- US commercial real estate investment volume (excluding entity-level deals) rose 13% year-over-year in Q2 to $96B.
- Private investors led with $60B in acquisitions, while institutional buying fell due to fewer large transactions.
- Office and retail sectors posted the strongest growth, signaling renewed investor interest.
Strong Rebound in Deal-Making
CBRE reports that CRE investment activity gained momentum in Q2 2025. Excluding entity-level sales, volume rose 13% year-over-year to $96B. Single-asset sales increased 15% to $78B, while portfolio deals inched up 3% to $18B.
Trailing four-quarter volume hit $418B, up 19% from last year and the highest in two years. In contrast, entity-level investment plunged 91% to under $1B. This drop reflects the absence of mega-deals like Blackstone’s $10B AIR Communities acquisition in 2024.

Sector Standouts
Multifamily retained the largest share of Q2 volume at $33B. However, the growth leaders were office (up 50% to $18B) and retail (up 31% to $14B). Industrial logged $22B in deals, a modest 2% gain. Hotel investment fell 24% to $5.4B.

Who’s Buying
Private investors were the most active, making up 62% of Q2 volume. Institutional investment fell 39% year-over-year, although the decline narrows to 3% when excluding last year’s large acquisition.

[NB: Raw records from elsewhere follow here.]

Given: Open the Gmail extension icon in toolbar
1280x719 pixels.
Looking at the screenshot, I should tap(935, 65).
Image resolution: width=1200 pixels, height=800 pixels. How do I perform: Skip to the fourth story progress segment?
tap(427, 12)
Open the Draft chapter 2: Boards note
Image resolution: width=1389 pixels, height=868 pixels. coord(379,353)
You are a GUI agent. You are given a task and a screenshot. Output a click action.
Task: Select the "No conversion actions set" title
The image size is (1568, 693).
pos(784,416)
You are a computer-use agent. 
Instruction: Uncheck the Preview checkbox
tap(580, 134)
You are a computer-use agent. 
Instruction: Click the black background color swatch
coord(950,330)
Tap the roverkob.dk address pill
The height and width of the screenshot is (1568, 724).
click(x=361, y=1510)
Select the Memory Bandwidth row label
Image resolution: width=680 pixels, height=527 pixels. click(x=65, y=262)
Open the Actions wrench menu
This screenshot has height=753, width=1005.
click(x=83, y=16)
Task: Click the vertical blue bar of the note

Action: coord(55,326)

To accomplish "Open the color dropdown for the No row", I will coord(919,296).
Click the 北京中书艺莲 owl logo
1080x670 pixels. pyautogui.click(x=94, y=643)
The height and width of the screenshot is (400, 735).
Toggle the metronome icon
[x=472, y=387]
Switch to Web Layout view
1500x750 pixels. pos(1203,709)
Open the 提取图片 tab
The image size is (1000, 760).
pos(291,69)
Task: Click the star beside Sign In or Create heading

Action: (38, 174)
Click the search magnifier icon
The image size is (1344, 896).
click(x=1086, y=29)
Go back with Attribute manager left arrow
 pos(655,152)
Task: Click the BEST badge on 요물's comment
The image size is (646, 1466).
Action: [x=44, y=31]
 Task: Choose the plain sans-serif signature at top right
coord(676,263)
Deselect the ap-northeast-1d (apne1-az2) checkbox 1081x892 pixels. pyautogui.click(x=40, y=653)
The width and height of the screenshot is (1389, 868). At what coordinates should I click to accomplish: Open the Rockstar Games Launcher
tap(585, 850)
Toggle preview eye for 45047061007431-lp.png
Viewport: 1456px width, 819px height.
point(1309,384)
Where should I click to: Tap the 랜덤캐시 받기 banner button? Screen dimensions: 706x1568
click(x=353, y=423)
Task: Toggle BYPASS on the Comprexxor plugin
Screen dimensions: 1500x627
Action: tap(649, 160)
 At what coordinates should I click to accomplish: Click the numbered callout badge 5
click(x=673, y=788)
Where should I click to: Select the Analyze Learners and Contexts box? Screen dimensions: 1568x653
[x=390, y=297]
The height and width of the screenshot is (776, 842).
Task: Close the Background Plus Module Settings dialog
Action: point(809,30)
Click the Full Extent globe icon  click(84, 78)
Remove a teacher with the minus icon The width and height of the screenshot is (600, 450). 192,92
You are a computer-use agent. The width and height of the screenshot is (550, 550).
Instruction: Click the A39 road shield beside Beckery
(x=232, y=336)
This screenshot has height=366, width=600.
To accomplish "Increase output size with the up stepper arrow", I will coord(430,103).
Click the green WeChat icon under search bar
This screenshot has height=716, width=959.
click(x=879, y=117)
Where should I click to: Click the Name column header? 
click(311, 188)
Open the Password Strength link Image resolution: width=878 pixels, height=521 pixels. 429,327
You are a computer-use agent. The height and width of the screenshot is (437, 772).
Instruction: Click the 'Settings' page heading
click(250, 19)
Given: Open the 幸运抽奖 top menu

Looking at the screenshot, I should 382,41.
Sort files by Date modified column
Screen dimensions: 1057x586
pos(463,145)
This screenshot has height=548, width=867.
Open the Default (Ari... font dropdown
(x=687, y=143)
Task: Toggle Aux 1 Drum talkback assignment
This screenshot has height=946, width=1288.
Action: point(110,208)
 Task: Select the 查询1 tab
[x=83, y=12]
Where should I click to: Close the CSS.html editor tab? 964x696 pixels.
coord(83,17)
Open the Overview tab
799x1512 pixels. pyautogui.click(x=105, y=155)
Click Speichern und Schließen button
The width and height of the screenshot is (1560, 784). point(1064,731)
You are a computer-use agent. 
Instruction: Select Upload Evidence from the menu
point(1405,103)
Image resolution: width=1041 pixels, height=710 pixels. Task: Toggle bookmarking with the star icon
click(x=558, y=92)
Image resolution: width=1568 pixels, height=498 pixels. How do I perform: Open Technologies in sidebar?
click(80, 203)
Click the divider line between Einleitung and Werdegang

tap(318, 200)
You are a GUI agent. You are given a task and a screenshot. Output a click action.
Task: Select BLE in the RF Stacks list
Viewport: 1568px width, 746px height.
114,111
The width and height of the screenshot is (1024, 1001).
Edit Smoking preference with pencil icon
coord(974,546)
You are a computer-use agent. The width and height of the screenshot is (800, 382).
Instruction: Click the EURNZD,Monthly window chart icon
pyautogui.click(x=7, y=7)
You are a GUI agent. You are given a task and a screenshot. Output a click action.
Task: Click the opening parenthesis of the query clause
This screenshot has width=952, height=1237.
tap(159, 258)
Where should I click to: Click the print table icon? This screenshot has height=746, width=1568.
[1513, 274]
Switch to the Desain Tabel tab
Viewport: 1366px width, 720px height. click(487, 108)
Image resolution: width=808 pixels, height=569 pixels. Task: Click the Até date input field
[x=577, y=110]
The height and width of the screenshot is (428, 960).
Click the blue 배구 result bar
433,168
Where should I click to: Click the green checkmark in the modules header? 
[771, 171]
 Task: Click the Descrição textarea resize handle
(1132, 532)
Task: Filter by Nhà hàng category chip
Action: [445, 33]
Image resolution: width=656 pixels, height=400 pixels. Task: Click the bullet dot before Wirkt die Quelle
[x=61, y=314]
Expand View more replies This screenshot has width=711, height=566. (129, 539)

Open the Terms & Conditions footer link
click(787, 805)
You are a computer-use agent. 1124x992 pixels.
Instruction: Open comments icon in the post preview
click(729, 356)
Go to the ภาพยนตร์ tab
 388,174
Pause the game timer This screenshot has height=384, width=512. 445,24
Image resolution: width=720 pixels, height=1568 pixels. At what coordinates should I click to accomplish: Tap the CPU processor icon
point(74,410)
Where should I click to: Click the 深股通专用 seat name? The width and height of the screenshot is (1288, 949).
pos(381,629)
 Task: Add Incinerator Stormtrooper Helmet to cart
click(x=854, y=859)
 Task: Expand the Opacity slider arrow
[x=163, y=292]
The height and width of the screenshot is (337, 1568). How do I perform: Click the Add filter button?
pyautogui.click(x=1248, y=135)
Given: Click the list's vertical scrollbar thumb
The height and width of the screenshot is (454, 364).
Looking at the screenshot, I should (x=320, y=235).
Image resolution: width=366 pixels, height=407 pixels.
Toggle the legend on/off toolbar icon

REIT and public company acquisitions surged 33% to $7B.
Cross-border inflows slipped slightly to $3.9B, yet Canada remained the top source over the past year.

Lending Momentum
The CBRE Lending Momentum Index rose 45% year-over-year, showing healthier financing conditions. Alternative lenders took the largest share (34%) of non-agency loan closings, followed by banks (24%) and life companies (23%).
Loan-to-value ratios climbed, underwriting eased, and agency multifamily lending jumped 43% year-over-year to $28.9B.
Why It Matters
The Q2 results indicate a recovering CRE investment market. More capital is flowing, lenders are taking on slightly more risk, and investors are showing stronger interest in lagging asset classes.
What’s Next
If lending remains strong, transaction volumes could stay elevated through the second half of 2025. Still, trade tensions and interest rate uncertainty will be important to watch.